Jakarta –
Badan Pusat Statistik (BPS) telah menerbitkan laporan mengenai keputusan memiliki anak atau tidak memiliki anak di Indonesia. Akibatnya, sekitar 71.000 perempuan usia subur memilih untuk tidak memiliki anak karena berbagai alasan.
Pola asuh merujuk pada keputusan seseorang untuk tidak memiliki anak setelah menikah. Meskipun ada kekhawatiran bahwa hal ini akan berdampak serius terhadap struktur populasi di masa depan dan ketahanan negara akibat menurunnya angka kelahiran atau angka kesuburan total (Total Fertility Rate/TFR), opsi ini harus dihormati.
Dr Noor Aini Fardana, Psikolog Fakultas Psikologi Universitas Erlanga (UNAIR), mengatakan:
Keputusan untuk tidak memiliki anak juga memicu banyak perdebatan mengenai apakah orang yang tidak memiliki anak itu egois. Menurut psikolog Veronica Adesla, pandangan bahwa tidak memiliki anak adalah hal yang egois mungkin muncul karena, mengingat manfaat positif yang bisa diperoleh dari tidak memiliki anak saja, mereka yang memilih gaya hidup ini dianggap tidak mau berkorban demi pengasuhan. dari anak-anak mereka.
Ada beberapa alasan mengapa perempuan memilih untuk tidak memiliki anak dan mungkin mereka sudah memikirkan keputusan tersebut, termasuk alasan psikologis. Mereka yang saat ini tidak ingin memiliki anak mungkin merasa tidak siap mental karena masalah yang mencakup atau pernah mengalami trauma orang tua.

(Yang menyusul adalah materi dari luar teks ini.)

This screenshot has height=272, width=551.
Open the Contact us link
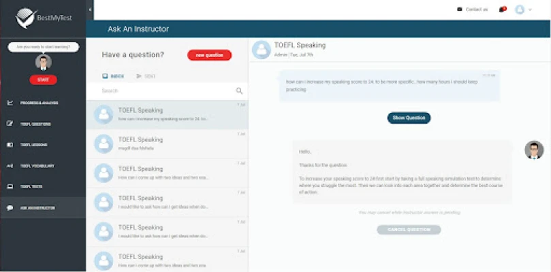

Vero mengatakan memilih untuk tidak memiliki anak juga menimbulkan kekhawatiran bahwa anak tersebut akan mengalami masalah kesehatan mental yang sama dengannya, atau apakah dia akan mampu merawat anak tersebut dengan baik mengingat kesehatan mentalnya sendiri.
“Jika hal itu terjadi maka dapat menyebabkan anak mengalami gangguan psikologis,” kata Vero.
Pola asuh orang tua tentu menentukan pembentukan karakter anak. Kesalahan dalam mengasuh anak memberikan dampak negatif terutama pada psikologi anak. Simak Respon Veronica Tan terhadap Tren Infertilitas (kna/kna).